How is RethinkDB licensed?
The RethinkDB server is licensed under the GNU Affero General Public License v3.0. The client drivers are licensed under the Apache License v2.0. http://rethinkdb.com/faq/
Firstly, as Daniel pointed out, RethinkDB is licensed under AGPL. An acquirer wouldn't have the legal means to close the source code, and with over 700 forks on GitHub they also couldn't do it practically.
But beyond licensing, consider our personal motivations. We've been working on RethinkDB for five years, and had quite a few opportunities to sell the company. We turned them all down because we really believe in the product. The world is clearly moving towards realtime apps, and we feel it's extremely important for open realtime infrastructure to exist. It's easy for people to make promises about the future, but consider this from a game-theoretic point of view. If we wanted to sell, we could have done it long ago. I know it's not a guarantee, but hopefully it's a strong signal to help with your decision.
(Also, there are lots of really interesting companies building products on RethinkDB that we can't talk publicly about yet. It would be silly to sell given that momentum)
At some point people need bread and butter, so I'm curious where that's going to come from :)
<3 Rethink.
They had only open-sourced the SQL-Layer on top of their key/value store and it's still available on Github. The reason: They build it based on open-source code
When someone deletes a public repository on Github, one fork remains as the new master. (Here's FoundationDB's SQL-Layer: https://github.com/louisrli/sql-layer)
So: RethinkDB will stay, even if someone tries to pull the plug. Just fork them on Github. :)
The cases in which the community forks a project licensed with a copyleft license (like LibreOffice) has to do with insatisfaction with the direction in which the company that owns the original trademarks is leading said project.

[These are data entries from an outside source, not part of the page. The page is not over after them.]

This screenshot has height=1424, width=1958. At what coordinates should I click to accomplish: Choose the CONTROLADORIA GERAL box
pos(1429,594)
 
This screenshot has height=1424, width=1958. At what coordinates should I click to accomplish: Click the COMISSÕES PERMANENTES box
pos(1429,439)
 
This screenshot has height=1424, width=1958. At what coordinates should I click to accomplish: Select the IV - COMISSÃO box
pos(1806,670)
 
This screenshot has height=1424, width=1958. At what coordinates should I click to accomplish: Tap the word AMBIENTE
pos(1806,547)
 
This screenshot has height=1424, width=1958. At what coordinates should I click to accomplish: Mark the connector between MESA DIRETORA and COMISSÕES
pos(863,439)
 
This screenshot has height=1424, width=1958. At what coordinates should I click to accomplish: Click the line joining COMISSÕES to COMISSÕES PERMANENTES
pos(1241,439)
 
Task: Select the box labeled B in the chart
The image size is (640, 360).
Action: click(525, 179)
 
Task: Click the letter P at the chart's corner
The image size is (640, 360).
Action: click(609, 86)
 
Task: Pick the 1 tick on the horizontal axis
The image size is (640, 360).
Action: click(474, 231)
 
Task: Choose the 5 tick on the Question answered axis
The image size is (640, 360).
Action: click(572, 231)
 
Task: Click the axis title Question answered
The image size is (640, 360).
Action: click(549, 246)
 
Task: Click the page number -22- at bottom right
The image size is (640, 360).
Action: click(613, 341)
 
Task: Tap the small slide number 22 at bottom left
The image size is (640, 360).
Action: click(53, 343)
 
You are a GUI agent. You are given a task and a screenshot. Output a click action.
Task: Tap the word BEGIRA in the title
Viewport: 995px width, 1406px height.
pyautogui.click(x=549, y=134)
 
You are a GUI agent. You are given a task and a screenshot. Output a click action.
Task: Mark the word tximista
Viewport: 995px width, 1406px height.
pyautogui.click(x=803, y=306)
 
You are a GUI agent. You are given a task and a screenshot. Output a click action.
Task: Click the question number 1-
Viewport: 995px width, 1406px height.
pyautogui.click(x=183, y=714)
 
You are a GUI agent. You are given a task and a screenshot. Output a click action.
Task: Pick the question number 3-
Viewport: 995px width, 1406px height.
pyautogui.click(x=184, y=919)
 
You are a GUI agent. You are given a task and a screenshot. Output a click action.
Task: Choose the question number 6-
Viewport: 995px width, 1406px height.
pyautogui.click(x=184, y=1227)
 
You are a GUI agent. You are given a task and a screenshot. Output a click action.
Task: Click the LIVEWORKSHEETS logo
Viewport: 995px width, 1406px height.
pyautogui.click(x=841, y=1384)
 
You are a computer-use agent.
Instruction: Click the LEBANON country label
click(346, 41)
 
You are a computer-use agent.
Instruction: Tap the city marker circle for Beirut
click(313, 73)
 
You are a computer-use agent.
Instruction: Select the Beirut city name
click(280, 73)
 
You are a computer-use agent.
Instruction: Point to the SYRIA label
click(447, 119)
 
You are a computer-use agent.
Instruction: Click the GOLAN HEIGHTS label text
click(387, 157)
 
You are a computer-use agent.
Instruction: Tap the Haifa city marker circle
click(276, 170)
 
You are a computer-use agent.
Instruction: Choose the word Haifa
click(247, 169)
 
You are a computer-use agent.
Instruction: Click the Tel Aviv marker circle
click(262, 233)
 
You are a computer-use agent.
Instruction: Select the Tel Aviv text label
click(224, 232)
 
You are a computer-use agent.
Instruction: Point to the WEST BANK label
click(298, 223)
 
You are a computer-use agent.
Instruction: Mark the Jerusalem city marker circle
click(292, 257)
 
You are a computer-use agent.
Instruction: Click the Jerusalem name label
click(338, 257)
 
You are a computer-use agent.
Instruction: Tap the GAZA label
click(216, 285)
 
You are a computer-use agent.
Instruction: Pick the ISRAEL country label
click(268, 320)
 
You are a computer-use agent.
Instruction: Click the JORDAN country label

There's no risk of closing the source code.
(BTW the Open Source Institute was unable to get a trademark for "open source" so it doesn't matter that they approved it.)
Now, one can be in agreement with the idea that the four freedoms are important, especially as we increasingly live in a world where software is not only convenient, but necessary in our daily lives -- but the idea with the AGPL, and why it is needed for server software -- is pretty clear.
Rough numbers you can expect for 1KB size documents, 25M document database: 40K reads/sec/server, 5K writes/sec/server, roughly linear scalability across nodes.
We should be able to get the report out in a couple of days.
The last time I tried with 1.16, I gave up my testing when even the simplest aggregation query (count + group by with what should be a sequential, streaming scan) took literally minutes with RethinkDB, compared to <1s with PostgreSQL. Rethink coredumped before I gave it enough RAM, after which it blew up to around 7GB, whereas Postgres uses virtually no RAM, mostly OS buffers.
Would you mind writing me an email with your query or opening an issue at https://github.com/rethinkdb/rethinkdb/issues (unless you have already?)? I'd like to look into it to see how we can best improve this.
We're planning to implemented a faster count algorithm that might help with this (https://github.com/rethinkdb/rethinkdb/issues/3949), but it's not completely trivial and will take us slightly longer to implement.
I realize these numbers alone are still not very meaningful and there are many remaining questions (size and structure of the data set, exact queries performed etc). Rest assured that all of these details will be mentioned in the actual performance report that should be up soon.
Thank you for the fantastic product, by the way! :)
One way to improve writes is to batch them, an example is here.
https://github.com/dancannon/gorethink/blob/master/benchmark...
I believe rethinkdb docs state that 200 is the optimum batch size.
Another way is to enable the soft durability mode.
http://rethinkdb.com/api/javascript/insert/
"In soft durability mode RethinkDB will acknowledge the write immediately after receiving and caching it, but before the write has been committed to disk."
https://github.com/dancannon/gorethink/blob/master/benchmark...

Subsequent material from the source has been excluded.